DEBORAH CROMBIE: I think I want Haley's wardrobe... If any writer decided to cast me as a fictional character these days, the description would say "writer working hard on a book and not bothering with anything else." Except, of course, for the book promo events.
I love clothes on characters. Gemma never wears the standard female detective dark suit, although she sometimes envies her colleague, Melody, who does wear suits and manages to look fabulous in them. Duncan does have to wears suits when he's officially on the job, and a friend in London gave me a hint as to where the CID blokes from Scotland Yard buy their suits, so I've been in and checked them out. (The suits, not the detectives. Unfortunately, they weren't shopping that day.
And I love women's handbags and men's pockets.
You can tell so much about a character by what they carry and how they carry it. In NO MARK UPON HER, Duncan has another detective list the contents of his wife's handbag to make the point.
ROSEMARY HARRIS: I have sometimes been taken to task for not providing enough info about what a character is wearing. Babe Chinnery (who is a former rock n roller and owns the diner where Paula hangs out) is a hottie of a certain age and I probably describe her outfits more than any other characters'. I sometimes describe the male and female "suburban uniforms" either when I want to make a point about how straight-laced someone is or how appearances can be deceiving.
My fave outfit from one of my books is one I want to own! In Slugfest, Paula is going to a blacktie event at a legendary flower show and she borrows and red dress, which she thinks is a little bare so she covers it with a
Balenciaga jacket. Me want. I actually have her say "

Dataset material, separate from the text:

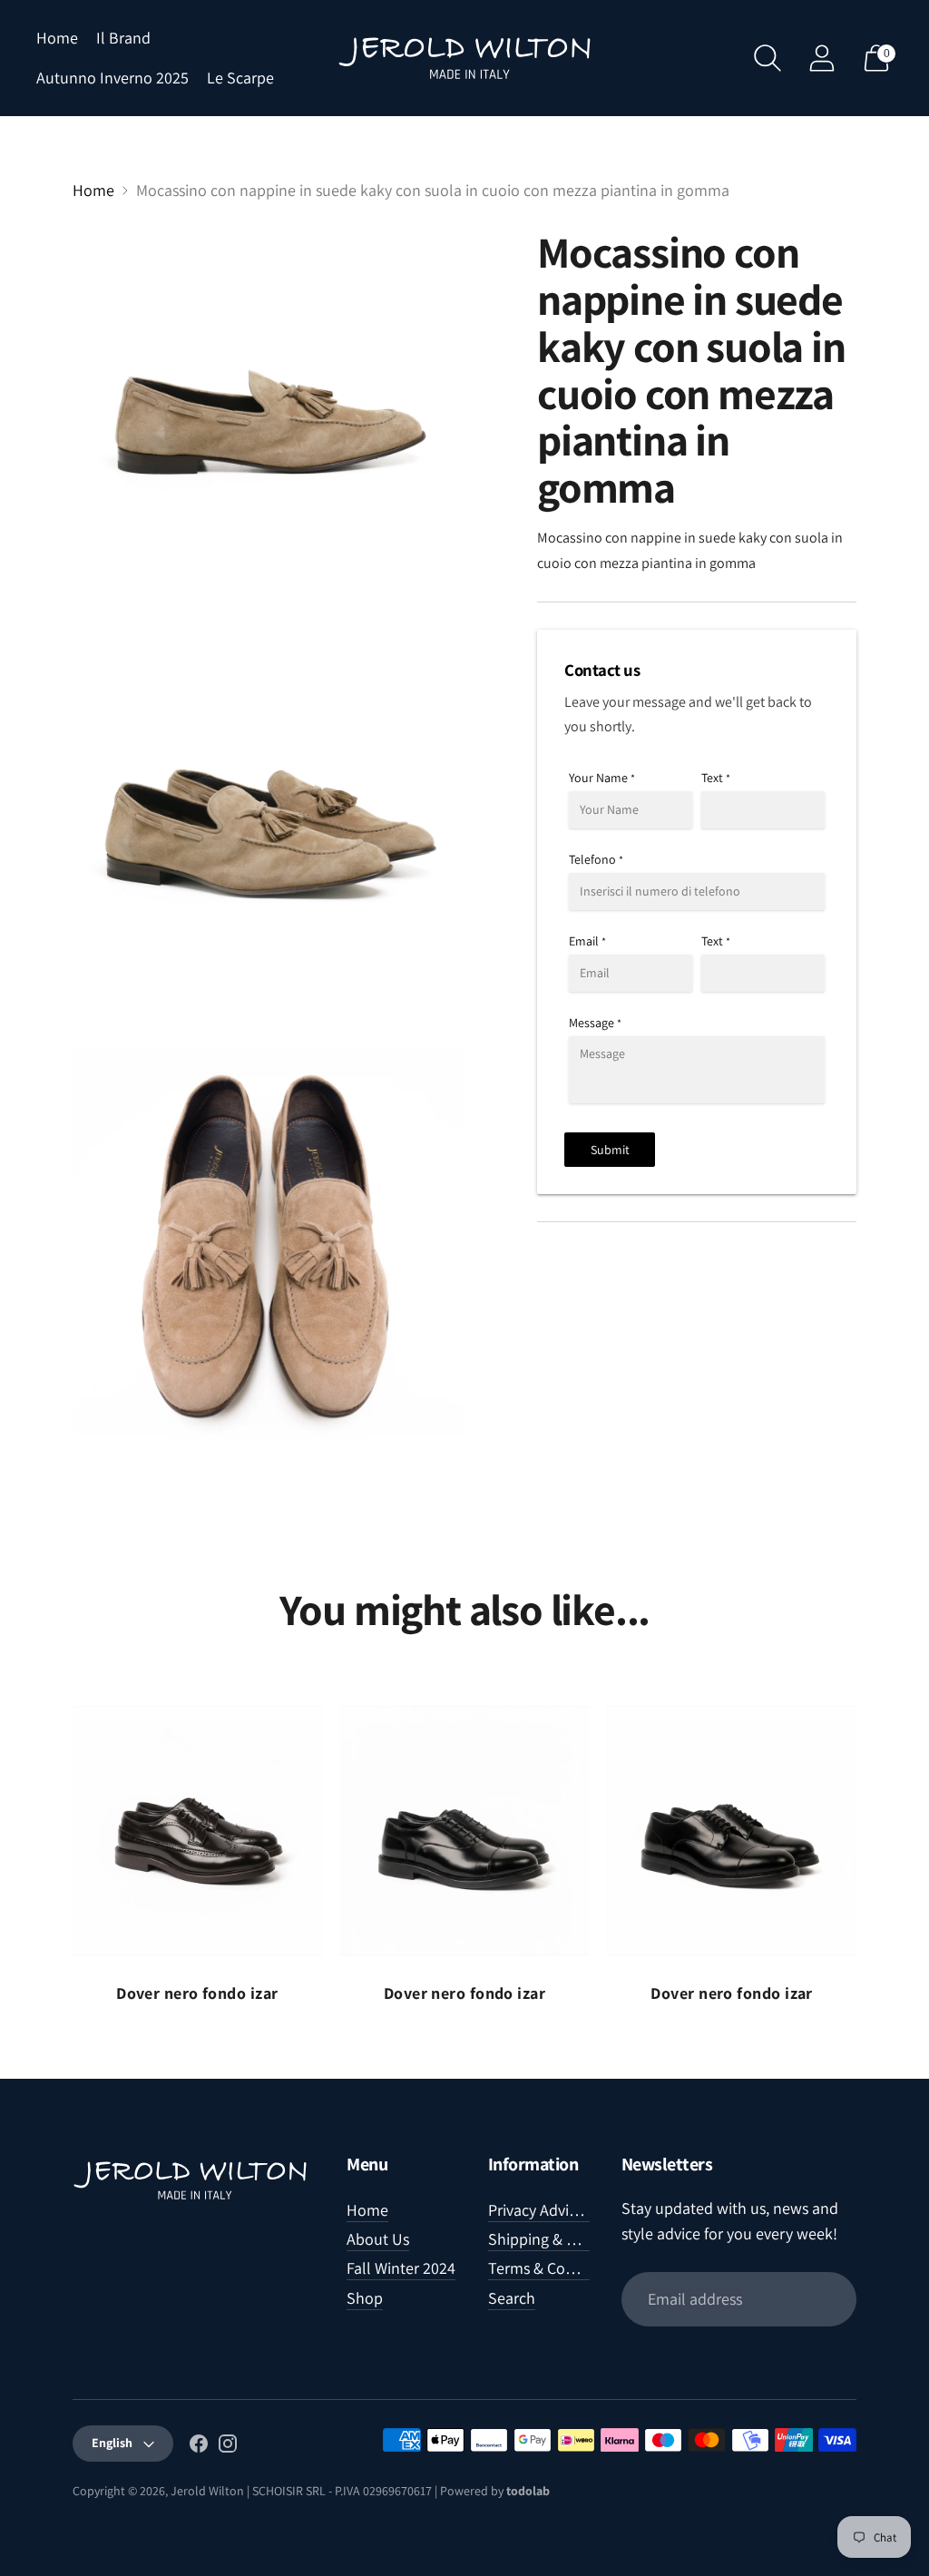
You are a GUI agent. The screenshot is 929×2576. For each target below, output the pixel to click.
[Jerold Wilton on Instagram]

I guess as long as I'm wearing this dress I'll never be lonely."
Interestingly enough, someone has pointed out that I spend more time describing people's teeth!
HANK PHIL LIPPI RYAN: Ah, Jan, sometimes I just say one thing the person is wearing--a nine-year-old bo
y "his spindly arms flailing in a too-big red Sox t-shirt", a guy in a bar wearing "a fashionably wrinkled flannel shirt, fashionably untucked." Jane Ryland (a reporter in The Other Woman) always wears a black turtleneck and jeans. But it is a minefield. The other day I had to check with my college-student intern: "When you see a person wearing a baseball cap, bill in the back," I said, "Do you consider that on backwards or forward?"
JAN: Thanks, Hank, that helps actually, Anybody else have good advice on how to clothe our characters or have any insight into just how important or unimportant it might be?